Your job is to write out each record exactly, leaving none out.

━━━━━━━━━━━━━━━━━━━━

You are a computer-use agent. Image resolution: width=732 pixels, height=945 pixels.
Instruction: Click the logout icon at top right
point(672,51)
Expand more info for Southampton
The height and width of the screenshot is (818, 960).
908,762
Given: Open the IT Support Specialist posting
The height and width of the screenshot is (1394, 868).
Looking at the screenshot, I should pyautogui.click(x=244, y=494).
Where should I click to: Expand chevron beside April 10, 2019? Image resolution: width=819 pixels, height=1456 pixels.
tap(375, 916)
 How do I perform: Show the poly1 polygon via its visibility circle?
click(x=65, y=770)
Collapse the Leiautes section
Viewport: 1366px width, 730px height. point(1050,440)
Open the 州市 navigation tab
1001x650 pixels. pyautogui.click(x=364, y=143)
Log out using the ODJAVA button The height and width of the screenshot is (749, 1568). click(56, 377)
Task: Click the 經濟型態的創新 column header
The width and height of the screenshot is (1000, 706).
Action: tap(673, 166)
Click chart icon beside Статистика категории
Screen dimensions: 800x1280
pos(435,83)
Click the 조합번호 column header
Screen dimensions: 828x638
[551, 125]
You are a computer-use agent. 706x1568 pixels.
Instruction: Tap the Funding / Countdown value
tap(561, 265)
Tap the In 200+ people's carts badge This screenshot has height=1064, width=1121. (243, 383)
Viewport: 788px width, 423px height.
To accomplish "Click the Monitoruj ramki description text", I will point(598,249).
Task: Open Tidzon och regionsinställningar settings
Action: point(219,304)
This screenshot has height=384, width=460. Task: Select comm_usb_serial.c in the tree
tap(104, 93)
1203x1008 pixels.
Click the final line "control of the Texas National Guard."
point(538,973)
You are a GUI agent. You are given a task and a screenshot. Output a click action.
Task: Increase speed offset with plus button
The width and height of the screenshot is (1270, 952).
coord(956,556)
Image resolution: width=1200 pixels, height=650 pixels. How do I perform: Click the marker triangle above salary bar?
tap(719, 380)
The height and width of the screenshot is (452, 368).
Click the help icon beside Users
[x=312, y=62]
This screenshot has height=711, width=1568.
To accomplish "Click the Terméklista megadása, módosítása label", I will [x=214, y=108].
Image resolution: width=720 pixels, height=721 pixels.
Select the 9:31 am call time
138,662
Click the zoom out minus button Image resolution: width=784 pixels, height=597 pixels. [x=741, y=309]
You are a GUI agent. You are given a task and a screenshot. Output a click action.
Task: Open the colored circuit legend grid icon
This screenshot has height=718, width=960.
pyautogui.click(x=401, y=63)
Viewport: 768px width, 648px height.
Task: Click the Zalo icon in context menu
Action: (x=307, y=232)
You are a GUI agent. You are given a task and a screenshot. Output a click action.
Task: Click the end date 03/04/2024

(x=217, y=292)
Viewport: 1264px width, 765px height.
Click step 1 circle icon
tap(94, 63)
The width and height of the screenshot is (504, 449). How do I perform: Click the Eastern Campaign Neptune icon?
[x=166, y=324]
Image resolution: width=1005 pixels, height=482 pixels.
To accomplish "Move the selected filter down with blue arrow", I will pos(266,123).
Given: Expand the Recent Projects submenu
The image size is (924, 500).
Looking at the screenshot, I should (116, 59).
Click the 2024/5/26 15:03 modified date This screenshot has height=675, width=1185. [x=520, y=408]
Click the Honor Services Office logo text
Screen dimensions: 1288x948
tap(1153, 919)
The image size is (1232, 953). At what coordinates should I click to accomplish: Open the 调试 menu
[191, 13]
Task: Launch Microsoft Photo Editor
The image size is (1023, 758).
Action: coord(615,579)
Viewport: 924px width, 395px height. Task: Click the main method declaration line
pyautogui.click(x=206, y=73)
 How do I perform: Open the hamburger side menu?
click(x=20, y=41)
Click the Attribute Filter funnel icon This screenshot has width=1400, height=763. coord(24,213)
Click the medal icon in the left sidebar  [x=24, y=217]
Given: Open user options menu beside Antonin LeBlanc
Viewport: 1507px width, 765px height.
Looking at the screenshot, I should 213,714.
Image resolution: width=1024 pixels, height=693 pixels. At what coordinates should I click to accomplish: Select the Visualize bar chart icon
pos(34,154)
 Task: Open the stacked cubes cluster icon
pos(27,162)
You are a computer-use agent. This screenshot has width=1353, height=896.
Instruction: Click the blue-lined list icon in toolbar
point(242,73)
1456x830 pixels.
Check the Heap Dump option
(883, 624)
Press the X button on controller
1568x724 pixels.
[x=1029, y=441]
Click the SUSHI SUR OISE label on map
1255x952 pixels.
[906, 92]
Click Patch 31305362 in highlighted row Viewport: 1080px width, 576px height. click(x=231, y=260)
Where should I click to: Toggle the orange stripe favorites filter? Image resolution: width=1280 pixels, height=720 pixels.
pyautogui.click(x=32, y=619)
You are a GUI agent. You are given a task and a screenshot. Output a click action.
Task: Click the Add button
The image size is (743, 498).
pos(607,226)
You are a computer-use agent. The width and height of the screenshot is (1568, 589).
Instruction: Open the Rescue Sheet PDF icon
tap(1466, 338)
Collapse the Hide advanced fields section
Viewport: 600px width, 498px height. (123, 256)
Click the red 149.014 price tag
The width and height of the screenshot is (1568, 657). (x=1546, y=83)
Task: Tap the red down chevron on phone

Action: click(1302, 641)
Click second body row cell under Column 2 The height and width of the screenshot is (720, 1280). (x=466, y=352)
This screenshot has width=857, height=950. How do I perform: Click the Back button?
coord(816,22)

━━━━━━━━━━━━━━━━━━━━

Solution =>
You are a computer-use agent. Image resolution: width=732 pixels, height=945 pixels.
Instruction: Click the logout icon at top right
point(672,51)
Expand more info for Southampton
The height and width of the screenshot is (818, 960).
908,762
Given: Open the IT Support Specialist posting
The height and width of the screenshot is (1394, 868).
Looking at the screenshot, I should pyautogui.click(x=244, y=494).
Where should I click to: Expand chevron beside April 10, 2019? Image resolution: width=819 pixels, height=1456 pixels.
tap(375, 916)
 How do I perform: Show the poly1 polygon via its visibility circle?
click(x=65, y=770)
Collapse the Leiautes section
Viewport: 1366px width, 730px height. point(1050,440)
Open the 州市 navigation tab
1001x650 pixels. pyautogui.click(x=364, y=143)
Log out using the ODJAVA button The height and width of the screenshot is (749, 1568). click(56, 377)
Task: Click the 經濟型態的創新 column header
The width and height of the screenshot is (1000, 706).
Action: tap(673, 166)
Click chart icon beside Статистика категории
Screen dimensions: 800x1280
pos(435,83)
Click the 조합번호 column header
Screen dimensions: 828x638
[551, 125]
You are a computer-use agent. 706x1568 pixels.
Instruction: Tap the Funding / Countdown value
tap(561, 265)
Tap the In 200+ people's carts badge This screenshot has height=1064, width=1121. (243, 383)
Viewport: 788px width, 423px height.
To accomplish "Click the Monitoruj ramki description text", I will point(598,249).
Task: Open Tidzon och regionsinställningar settings
Action: point(219,304)
This screenshot has height=384, width=460. Task: Select comm_usb_serial.c in the tree
tap(104, 93)
1203x1008 pixels.
Click the final line "control of the Texas National Guard."
point(538,973)
You are a GUI agent. You are given a task and a screenshot. Output a click action.
Task: Increase speed offset with plus button
The width and height of the screenshot is (1270, 952).
coord(956,556)
Image resolution: width=1200 pixels, height=650 pixels. How do I perform: Click the marker triangle above salary bar?
tap(719, 380)
The height and width of the screenshot is (452, 368).
Click the help icon beside Users
[x=312, y=62]
This screenshot has height=711, width=1568.
To accomplish "Click the Terméklista megadása, módosítása label", I will [x=214, y=108].
Image resolution: width=720 pixels, height=721 pixels.
Select the 9:31 am call time
138,662
Click the zoom out minus button Image resolution: width=784 pixels, height=597 pixels. [x=741, y=309]
You are a GUI agent. You are given a task and a screenshot. Output a click action.
Task: Open the colored circuit legend grid icon
This screenshot has height=718, width=960.
pyautogui.click(x=401, y=63)
Viewport: 768px width, 648px height.
Task: Click the Zalo icon in context menu
Action: (x=307, y=232)
You are a GUI agent. You are given a task and a screenshot. Output a click action.
Task: Click the end date 03/04/2024

(x=217, y=292)
Viewport: 1264px width, 765px height.
Click step 1 circle icon
tap(94, 63)
The width and height of the screenshot is (504, 449). How do I perform: Click the Eastern Campaign Neptune icon?
[x=166, y=324]
Image resolution: width=1005 pixels, height=482 pixels.
To accomplish "Move the selected filter down with blue arrow", I will pos(266,123).
Given: Expand the Recent Projects submenu
The image size is (924, 500).
Looking at the screenshot, I should (116, 59).
Click the 2024/5/26 15:03 modified date This screenshot has height=675, width=1185. [x=520, y=408]
Click the Honor Services Office logo text
Screen dimensions: 1288x948
tap(1153, 919)
The image size is (1232, 953). At what coordinates should I click to accomplish: Open the 调试 menu
[191, 13]
Task: Launch Microsoft Photo Editor
The image size is (1023, 758).
Action: coord(615,579)
Viewport: 924px width, 395px height. Task: Click the main method declaration line
pyautogui.click(x=206, y=73)
 How do I perform: Open the hamburger side menu?
click(x=20, y=41)
Click the Attribute Filter funnel icon This screenshot has width=1400, height=763. coord(24,213)
Click the medal icon in the left sidebar  [x=24, y=217]
Given: Open user options menu beside Antonin LeBlanc
Viewport: 1507px width, 765px height.
Looking at the screenshot, I should 213,714.
Image resolution: width=1024 pixels, height=693 pixels. At what coordinates should I click to accomplish: Select the Visualize bar chart icon
pos(34,154)
 Task: Open the stacked cubes cluster icon
pos(27,162)
You are a computer-use agent. This screenshot has width=1353, height=896.
Instruction: Click the blue-lined list icon in toolbar
point(242,73)
1456x830 pixels.
Check the Heap Dump option
(883, 624)
Press the X button on controller
1568x724 pixels.
[x=1029, y=441]
Click the SUSHI SUR OISE label on map
1255x952 pixels.
[906, 92]
Click Patch 31305362 in highlighted row Viewport: 1080px width, 576px height. click(x=231, y=260)
Where should I click to: Toggle the orange stripe favorites filter? Image resolution: width=1280 pixels, height=720 pixels.
pyautogui.click(x=32, y=619)
You are a GUI agent. You are given a task and a screenshot. Output a click action.
Task: Click the Add button
The image size is (743, 498).
pos(607,226)
You are a computer-use agent. The width and height of the screenshot is (1568, 589).
Instruction: Open the Rescue Sheet PDF icon
tap(1466, 338)
Collapse the Hide advanced fields section
Viewport: 600px width, 498px height. (123, 256)
Click the red 149.014 price tag
The width and height of the screenshot is (1568, 657). (x=1546, y=83)
Task: Tap the red down chevron on phone

Action: click(1302, 641)
Click second body row cell under Column 2 The height and width of the screenshot is (720, 1280). (x=466, y=352)
This screenshot has width=857, height=950. How do I perform: Click the Back button?
coord(816,22)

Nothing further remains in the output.